==== Extracted records

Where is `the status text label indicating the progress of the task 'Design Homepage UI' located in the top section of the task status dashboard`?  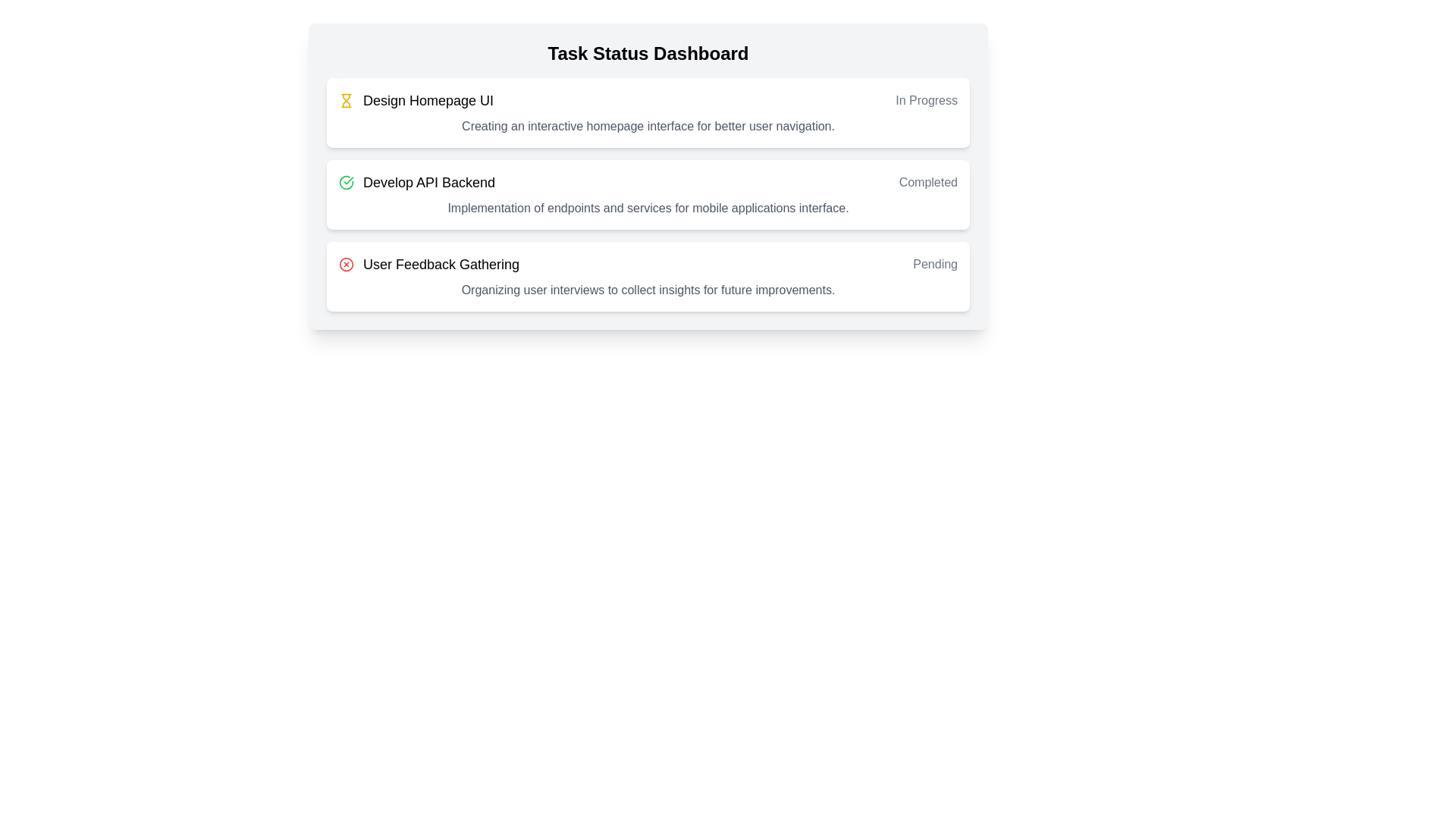
the status text label indicating the progress of the task 'Design Homepage UI' located in the top section of the task status dashboard is located at coordinates (926, 100).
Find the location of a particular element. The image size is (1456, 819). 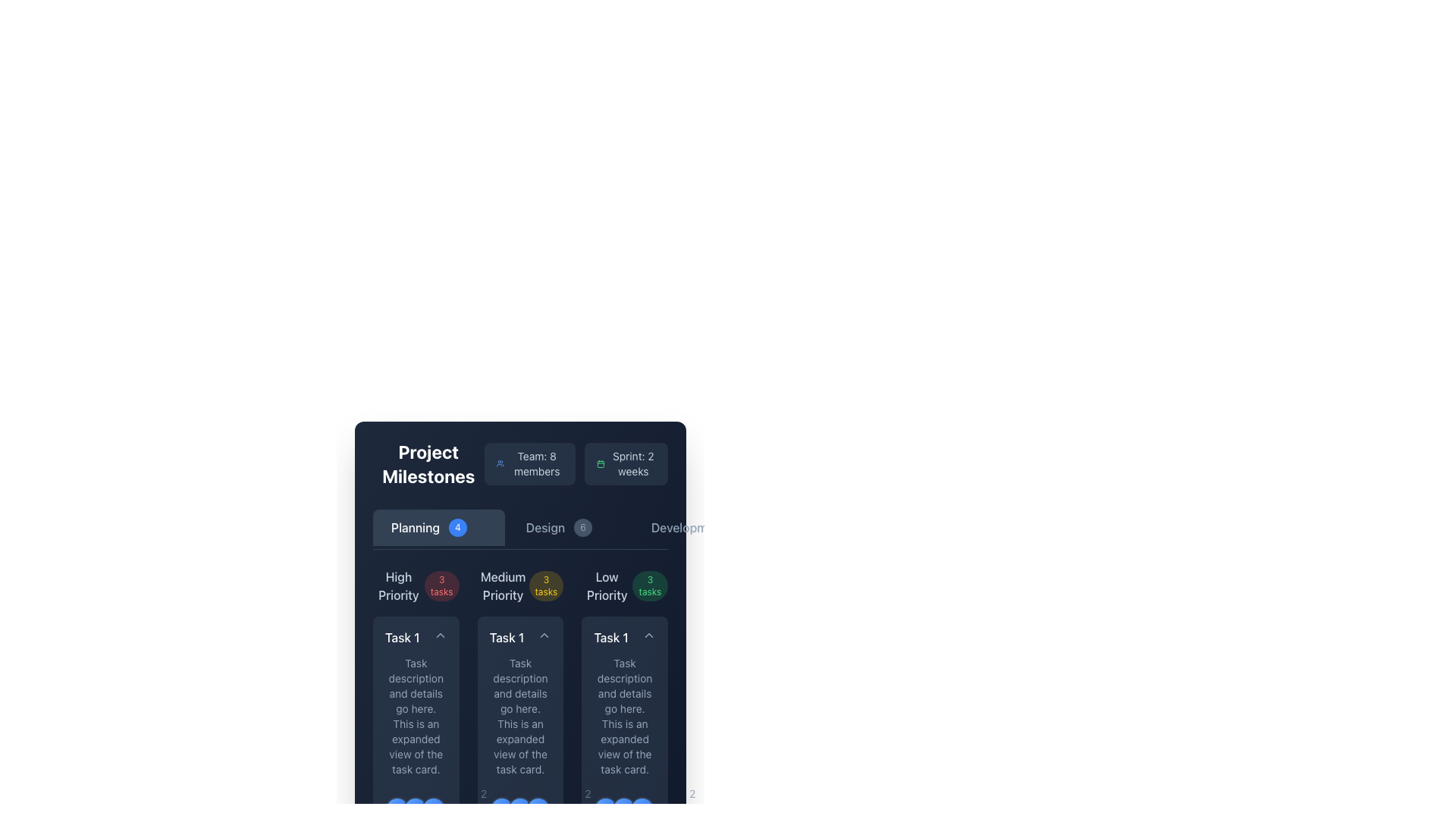

the static informational display that summarizes team size and sprint duration, located to the right of 'Project Milestones' is located at coordinates (575, 463).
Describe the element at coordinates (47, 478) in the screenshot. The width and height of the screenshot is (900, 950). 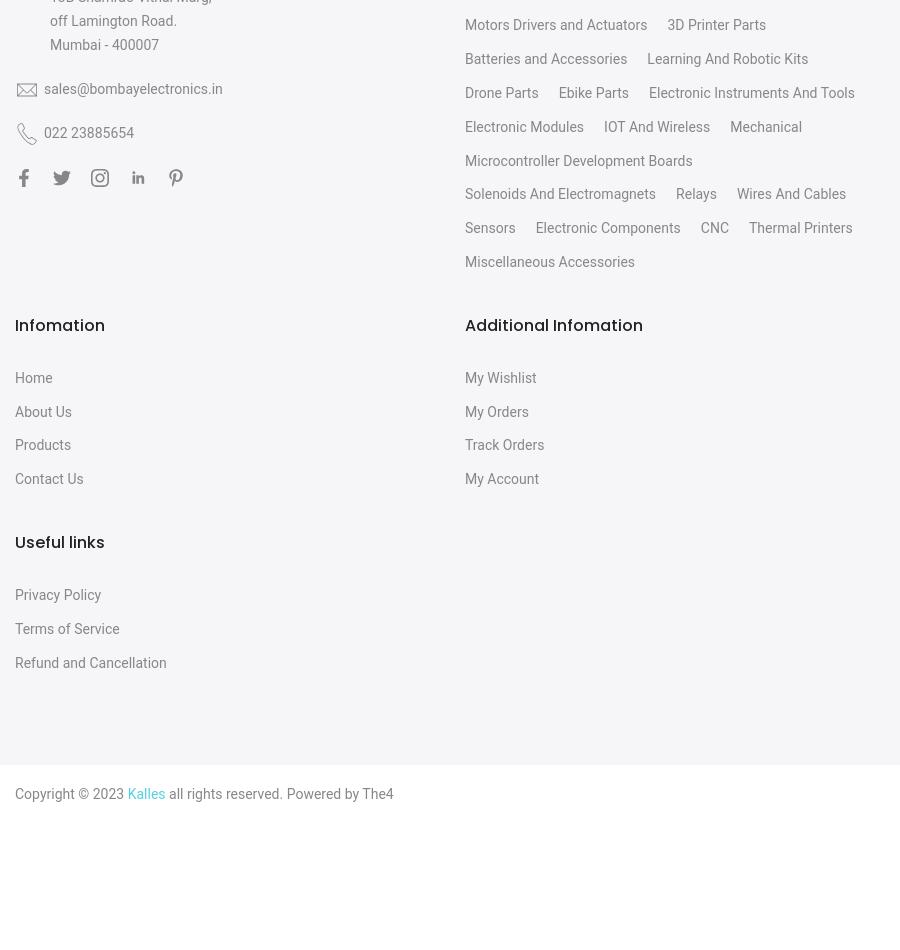
I see `'Contact Us'` at that location.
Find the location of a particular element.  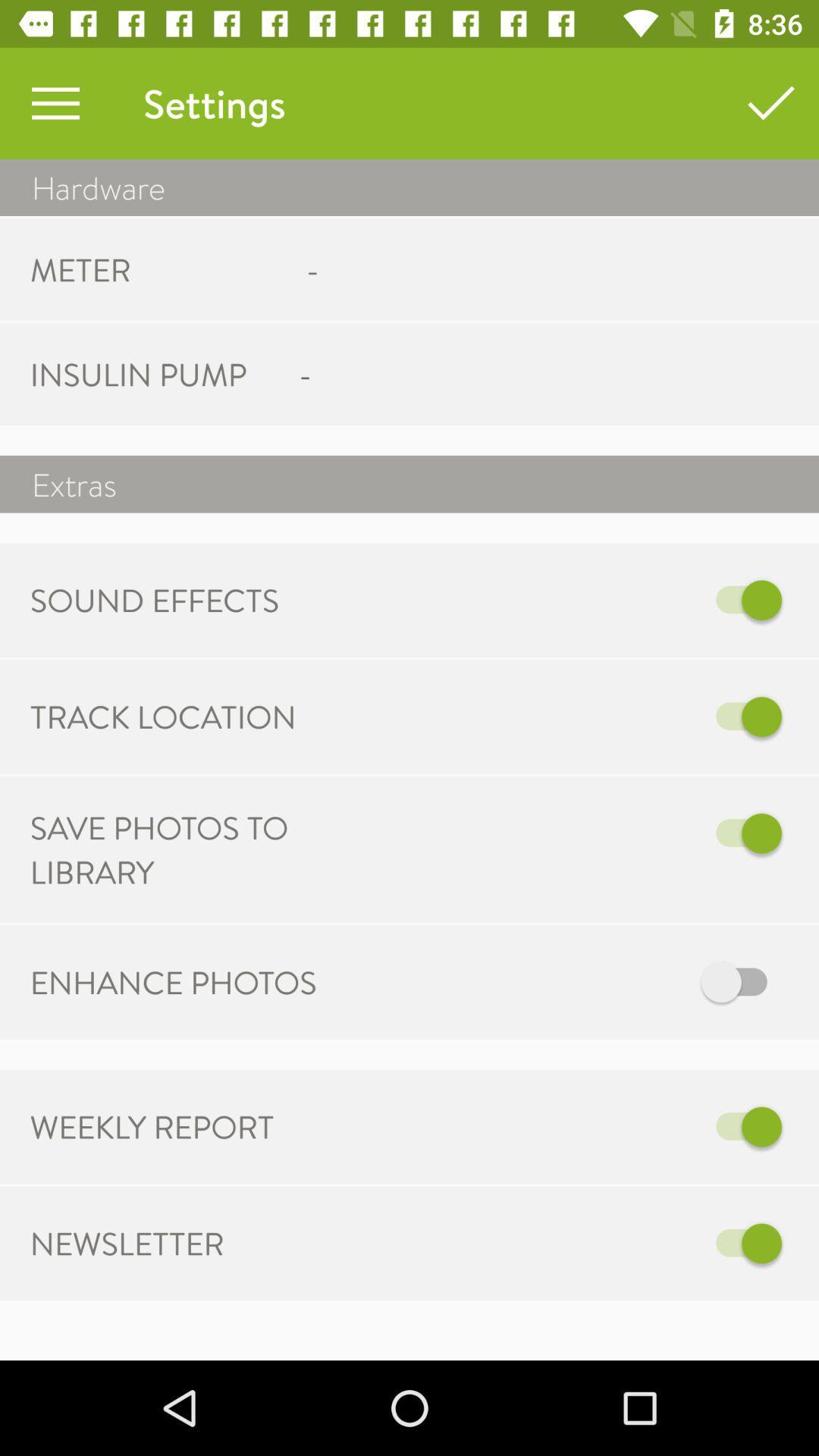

========

* [Exercise requirements]: Could you retype all of the material above word for word, leaving the pictures out?

* [Right answer]:
Where is `the status text label indicating the progress of the task 'Design Homepage UI' located in the top section of the task status dashboard`?  
the status text label indicating the progress of the task 'Design Homepage UI' located in the top section of the task status dashboard is located at coordinates (926, 100).
Find the location of a particular element. The image size is (1456, 819). 

the static informational display that summarizes team size and sprint duration, located to the right of 'Project Milestones' is located at coordinates (575, 463).
Describe the element at coordinates (47, 478) in the screenshot. The width and height of the screenshot is (900, 950). 
I see `'Contact Us'` at that location.
Find the location of a particular element.  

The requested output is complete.